[Start of Attachment]
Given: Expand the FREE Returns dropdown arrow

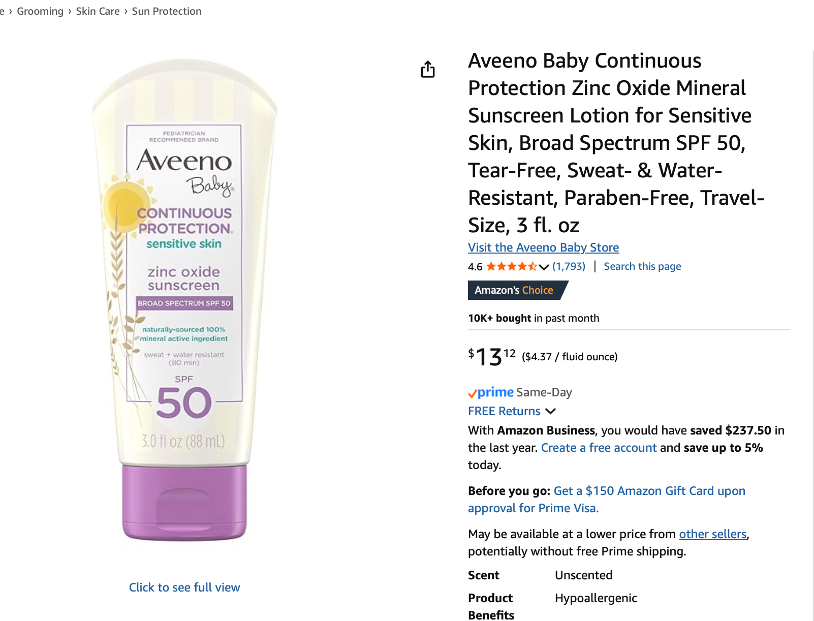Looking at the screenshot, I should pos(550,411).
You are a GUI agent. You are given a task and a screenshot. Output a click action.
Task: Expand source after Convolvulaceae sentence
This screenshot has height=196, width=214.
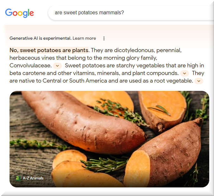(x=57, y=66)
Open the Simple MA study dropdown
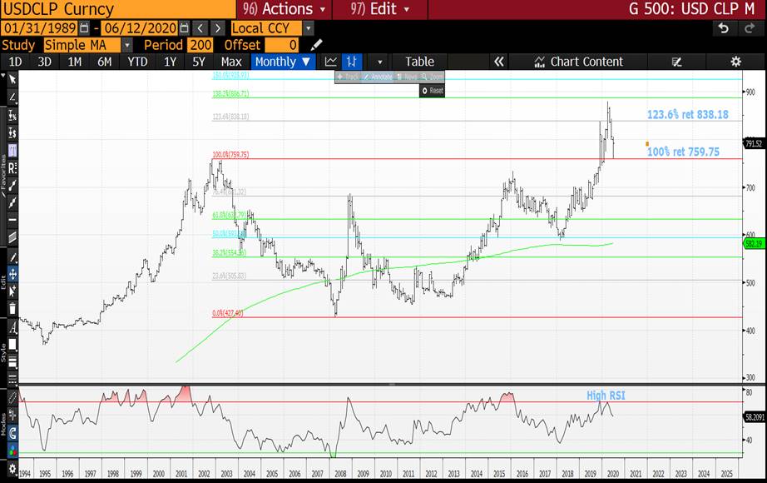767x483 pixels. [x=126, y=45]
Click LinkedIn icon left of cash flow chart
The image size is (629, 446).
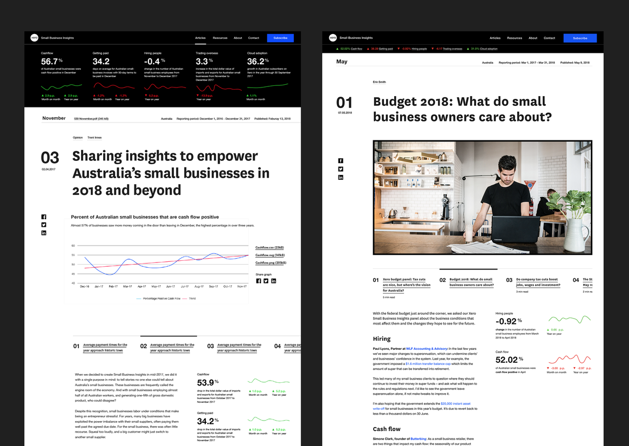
[End of Attachment]
[Start of Attachment]
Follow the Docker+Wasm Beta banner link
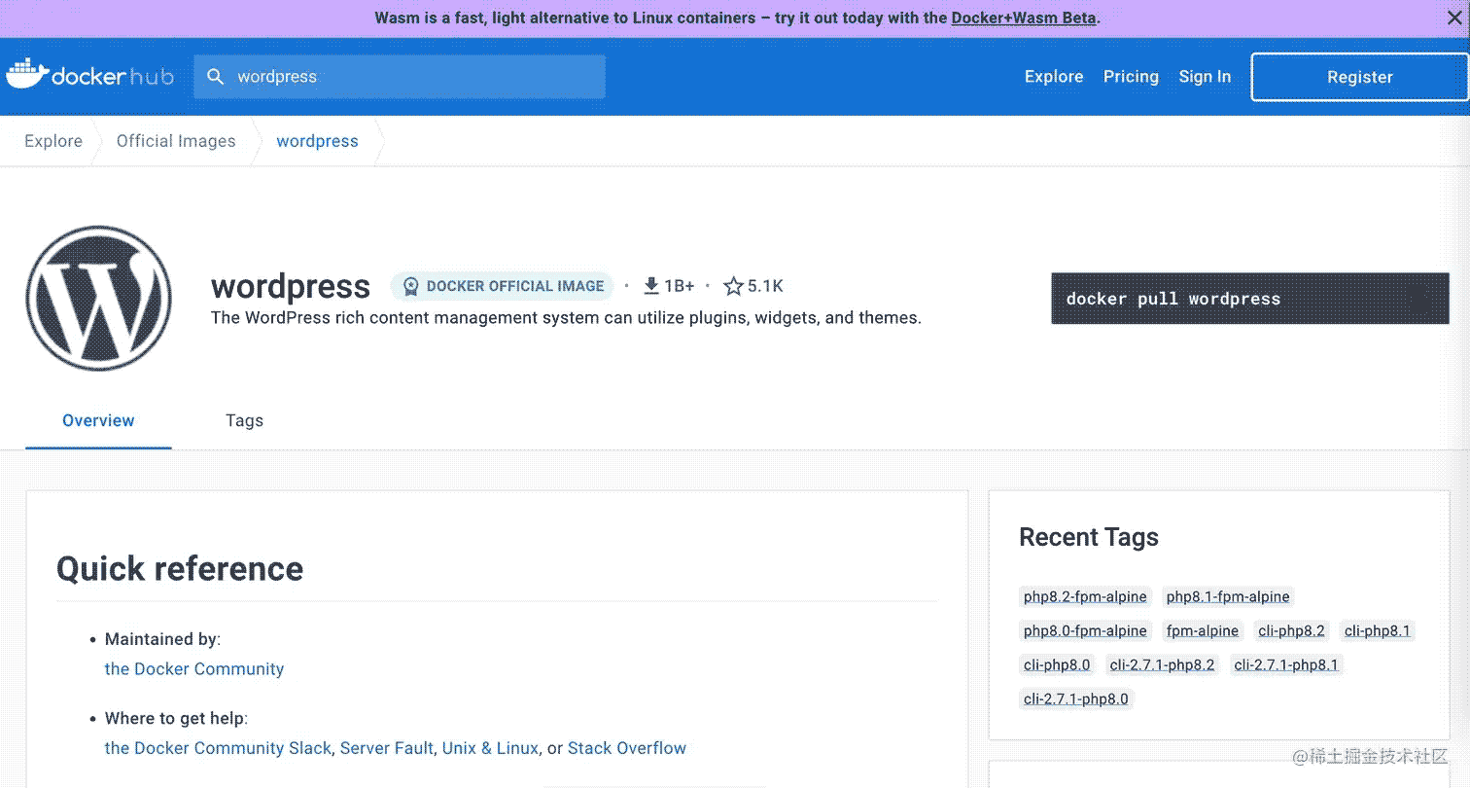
[End of Attachment]
[Start of Attachment]
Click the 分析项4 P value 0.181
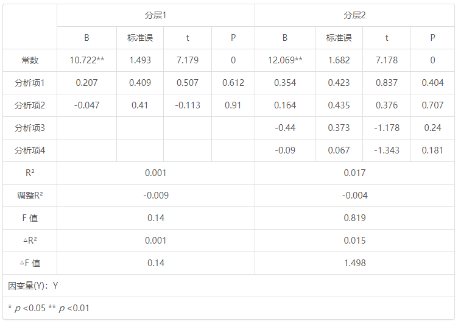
[End of Attachment]
## REQUIREMENT
When you reach the line holding "Given: Expand the FREE Returns dropdown arrow" in the listing above, begin retyping exactly, and stop once the line holding "Task: Expand source" is done; pictures stay out.

## OUTPUT OF THE TASK
Given: Expand the FREE Returns dropdown arrow

Looking at the screenshot, I should pos(550,411).
You are a GUI agent. You are given a task and a screenshot. Output a click action.
Task: Expand source after Convolvulaceae sentence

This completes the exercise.